■ **VORLIEGENDER TEXT**

——————

Alexander Ruhe: 1759 - Blutiger Karfreitag. Ein Heldengrab auf dem Frankfurter Peterskirchhof. November 2020

Ein Artikel aus der Reihe: Frankfurter Zeitungs-Archäologie

Im Siebenjährigen Krieg rangen zum dritten Mal  Preußen und Österreich um die Vormacht in Deutschland und halb Europa rang mit. So hatten zum Beispiel die Franzosen im Januar 1759 Frankfurt überrumpelt und die strategisch wichtige Stadt besetzt. Das wollte Preußen nicht hinnehmen und am Freitag den 13.April, dem Karfreitag, kam es vor Frankfurt zur - gemessen an der Teilnehmerzahl - blutigsten Schlacht des 18.Jahrhunderts.

——————

■ **DETAILS ZUR AUFGABE**
Greif den Artikel über die Karfreitagsschlacht von 1759 vor Frankfurt dort auf, wo er endet, und schreib ihn weiter.

■ **AUSZUG AUS DATENSATZ**
——————

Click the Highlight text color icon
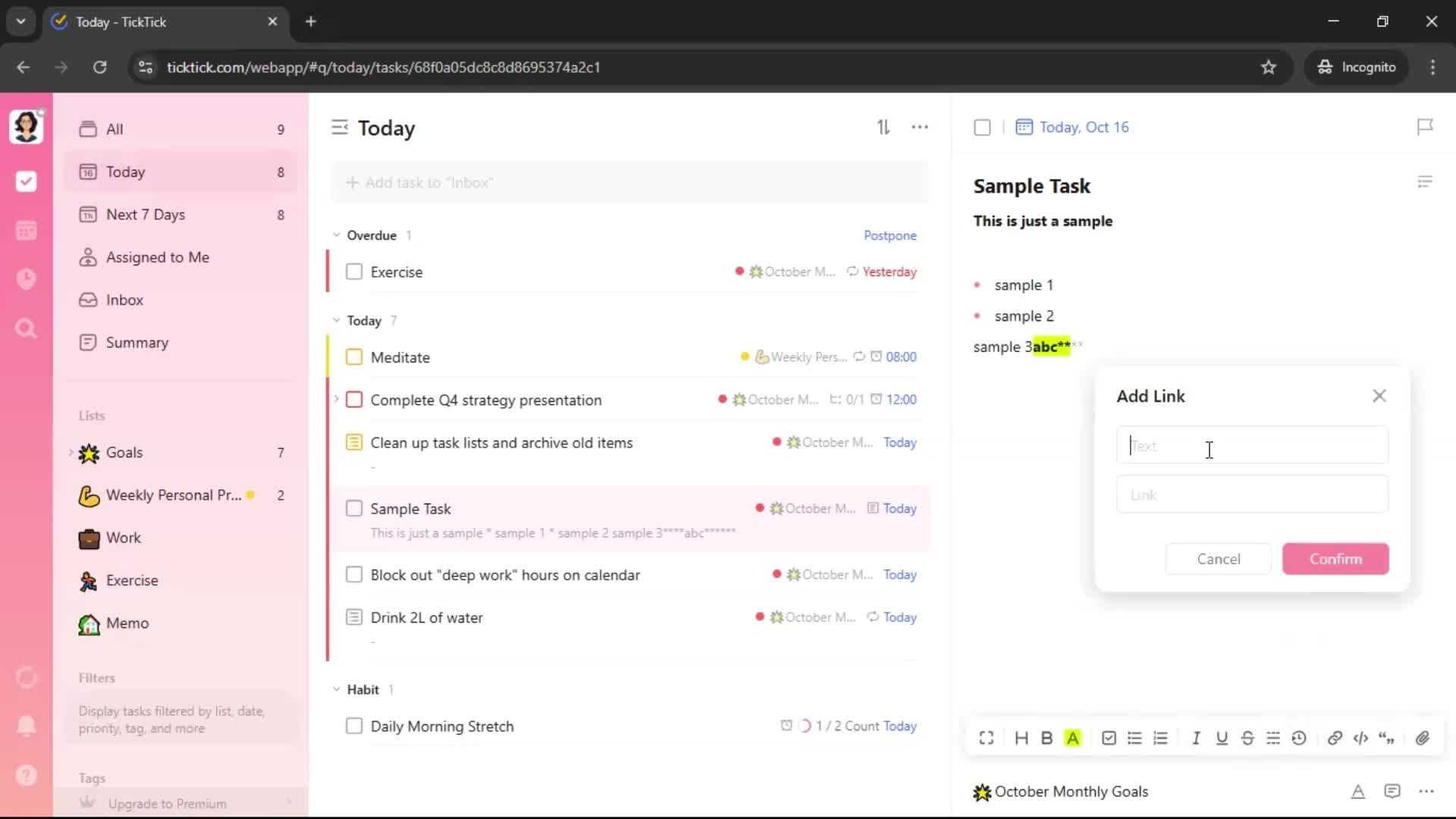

——————

■ **ANTWORT**
Klarer Favorit bei diesem Ringen, war die preußische Armee und Goethes Vater war schon einmal aus der Stadt herausspaziert, um die siegreichen Preußen willkommen zu heißen. Aber es kam anders! Wider allen Erwartens, sie hatten für ihre erwartete Flucht vom Schlachtfeld an der Gerbermühle schon eine Notbrücke über den Main errichtet, zeigten sich die Franzosen opferbereiter als gedacht. Zwar nahmen die preußischen Soldaten Bergen aber die Franzosen nahmen es ihnen wieder ab - gar nicht gut für Bergen, aber gut für Frankfurt. Der Kampf wogte hin und her. Eine der von den Preußen abgeschoßenen Kanonenkugeln traf die Berger Warte. Die Berger Warte diente damals als Frankfurter Gefängnis. In diesem Gefängnis saß eine Frankfurterin, eine Kindsmörderin ein und wartete hier auf ihre baldige Hinrichtung. Die ersparte ihr diese Kanonenkugel, sie riß ihr den Kopf ab.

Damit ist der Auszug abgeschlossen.